Although poverty alleviation is a responsibility assigned to the government and is shared with non government actors, the prevalence of conspicuous spending in different strata of society holds back several microfinance and cash transfer schemes from generating positive economic outcomes and decreasing poverty. If individuals in disadvantaged groups are handed cash transfers for investment purposes or to register for professional training programs, it is very likely that several heads of the family will prefer to squander this opportunity on purchasing drugs, alcohol, or other harmful substances that are not essential to survival or conducive to the family’s financial growth and well being. Quite often, men are addicted to the fashion of consuming harmful goods in the company of others in their neighbourhood. The opportunity cost of one night of gambling could very likely be the month’s groceries for the household, but they are swayed by similar decisions made by their peers. In order to overcome such problems and to provide women previously outside the labour force with access to funds for investment in productive activities, microfinance institutes and other poverty alleviation programs brought such women to the forefront. However, even in such cases, women fall prey to cajoling husbands and sons, who take away their transfers to indulge in unnecessary “luxuries” outside the household, eliminating the change of a financial uplift.

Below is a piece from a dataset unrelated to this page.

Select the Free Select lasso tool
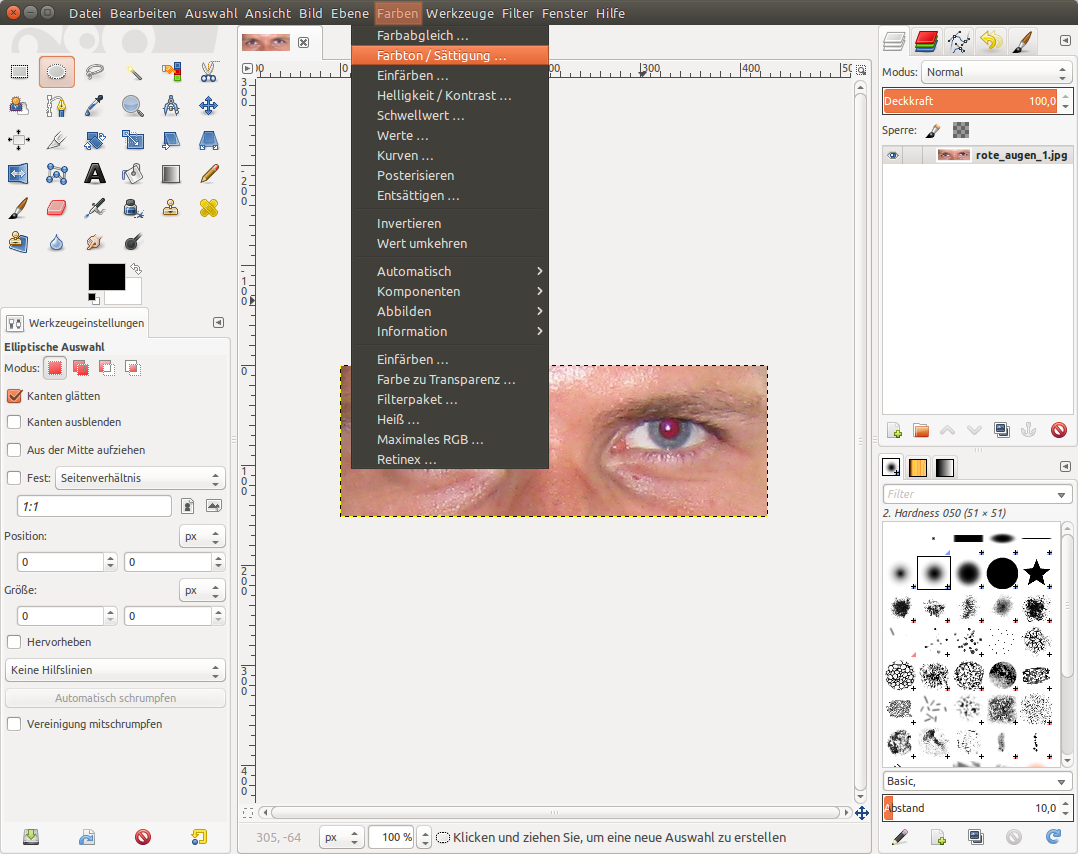The width and height of the screenshot is (1078, 854). [x=95, y=72]
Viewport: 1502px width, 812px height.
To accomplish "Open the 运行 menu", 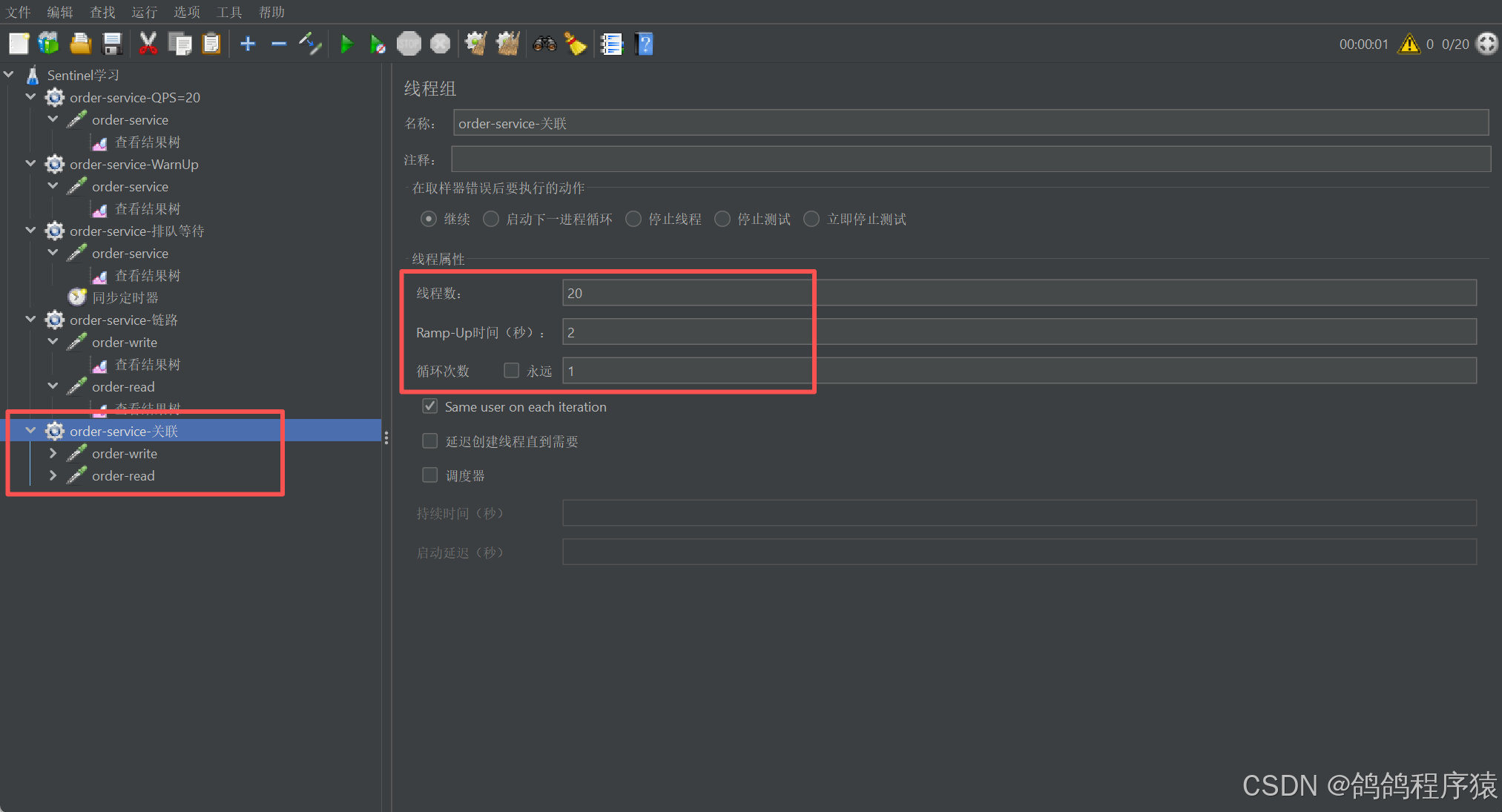I will tap(144, 12).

Pakistan is a society where economic prosperity comes second to social standing. Societal pressures make wealth signalling a necessity, not a choice. Microfinance may work in urban centres, or rural areas with some development. But there are always households or individuals who will choose to make zero return investments in weddings, alcohol, drugs, instead of lucrative investments in training, machinery, or their children’s education. Such expenditures are not limited to wedding expenditures or the consumption of harmful goods. More often than not, one household must obtain certain material goods to maintain the illusion of their increasing wealth, because another household in the neighbourhood did, too. The incessant need for possessions that add no productive value and come at the expense of the household member salaries, are an extremely important deterrent to growth, and to the possible escape of many households from poverty. Employing such methods to engage in wealth signalling are misleading not only for the neighbourhood but also for the households themselves, who are essentially trapped in a rat race to prove that they maintain the social standing they have not necessarily achieved in monetary terms.

This piece does not imply in any way that the poor suffer from financial constraints solely because of such practices. While a basic infrastructure with good quality education for all, an efficient social security system, adequate healthcare and professional training programs form the foundations of a possible move out of poverty for such countries, it is important to consider societal aspects that may negatively impact the financial situations of households. Conspicuous consumption is an important issue to be considered in a society where material wealth, or rather the incorrect prioritisation and unnecessary display of it, is an evil that entraps thousands of households in financial distress.

The writer is a Masters graduate in Economics and International Financial Economics from the University of Warwick.